Do this:
Can you condense the paragraph beginning "For Barkat, the wife of former Jerusalem mayor" in the article about Beverly Barkat's art into a short bulleted list that keeps its main facts?

Combing through garbage might sound like a cumbersome chore for some, but for Beverly Barkat, it’s an effective form of artistic creativity. The Jerusalem-based artist is using her latest art installation to comment on the global crisis of plastic pollution, connecting it to nature and the future of mankind.
Her latest art installation, Earth Poetica, is set to be displayed at the Gottesman Family Israel Aquarium in Jerusalem starting Sunday, February 6 for six months before heading to other cities around the world, and ending its run at the new World Trade Center complex in New York.
For Barkat, the wife of former Jerusalem mayor Nir Barkat, it’s the first solo exhibit in Israel in five years. Born in Johannesburg, South Africa to parents who were ceramists, she came to Israel at 10 and studied at the Bezalel Academy of Arts and Design, but later focused on raising three daughters as her husband carved out a role as an entrepreneurial and political career. Later, she concentrated on architectural projects, studied drawing and painting with Israeli painter Israel Hershberg and learned glass-blowing in the Czech Republic. She also sculpted clay and learned jewelry design.
Today, Barkat is a renowned artist skilled with oil paint, clay, metal, and glass, who has showcased her art in cities like Taiwan and Tel Aviv.

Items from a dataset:

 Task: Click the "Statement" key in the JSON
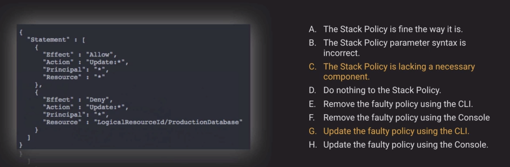pos(48,39)
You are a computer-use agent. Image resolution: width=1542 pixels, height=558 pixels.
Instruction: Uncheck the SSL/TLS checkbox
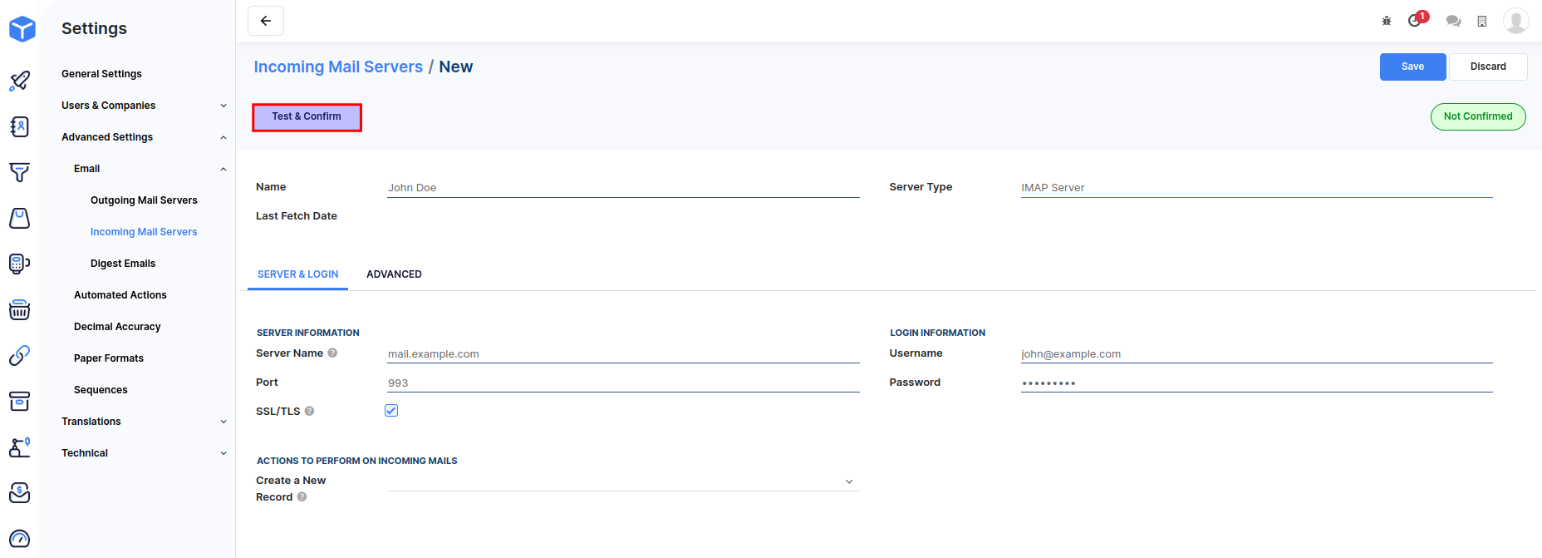tap(391, 411)
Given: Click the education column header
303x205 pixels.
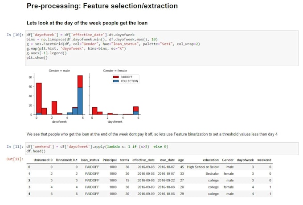Looking at the screenshot, I should (211, 160).
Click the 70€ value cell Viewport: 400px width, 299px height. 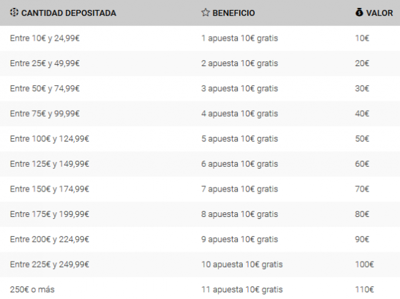362,189
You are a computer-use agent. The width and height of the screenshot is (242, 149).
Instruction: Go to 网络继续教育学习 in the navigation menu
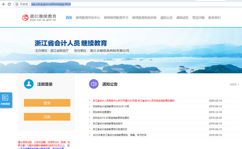[x=116, y=17]
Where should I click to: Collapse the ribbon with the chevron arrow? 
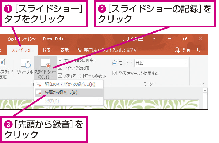click(203, 84)
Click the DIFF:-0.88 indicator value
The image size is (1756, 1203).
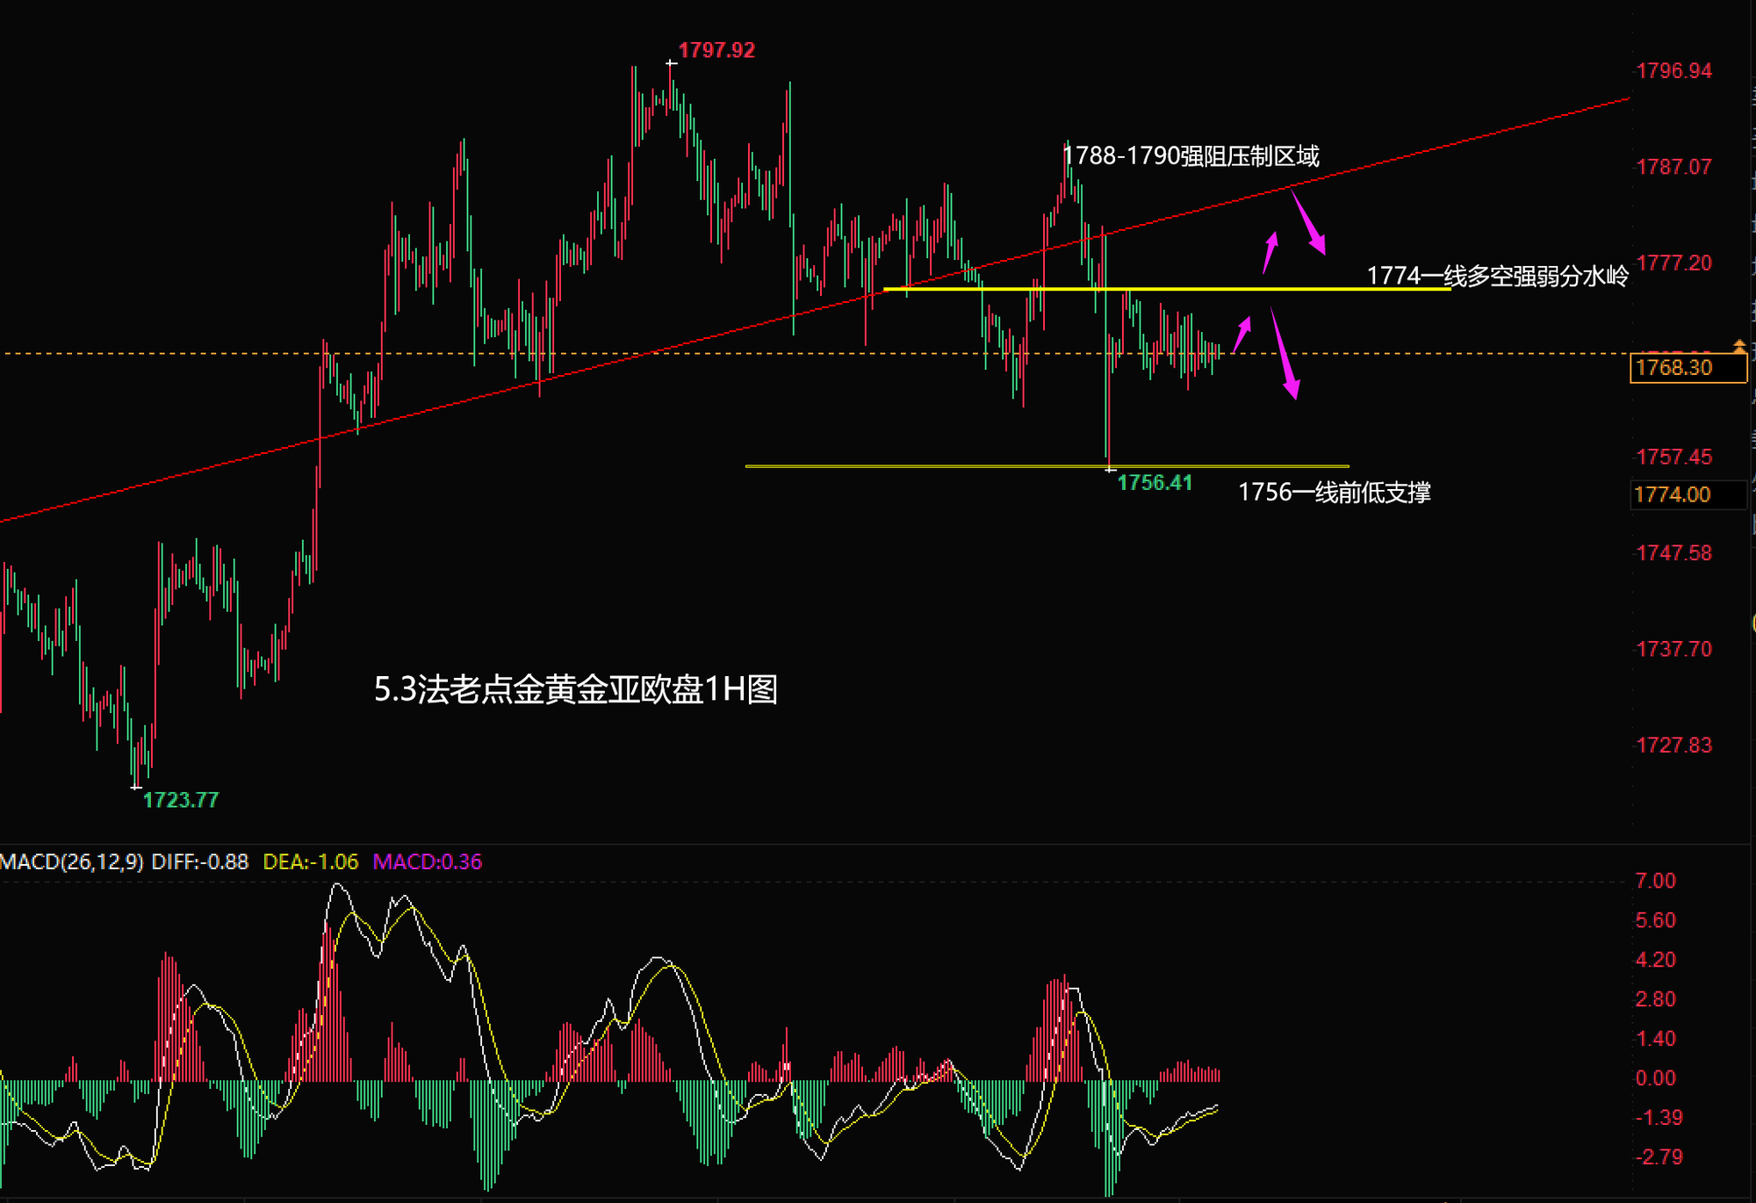[199, 861]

In response:
- Her first solo exhibit in Israel in five years; she is the wife of former Jerusalem mayor Nir Barkat.
- Born in Johannesburg, South Africa, to parents who were ceramists; came to Israel at 10.
- Studied at the Bezalel Academy of Arts and Design, then focused on raising three daughters during her husband's entrepreneurial and political career.
- Later concentrated on architectural projects, studied drawing and painting with Israeli painter Israel Hershberg, and learned glass-blowing in the Czech Republic.
- Also sculpted clay and learned jewelry design.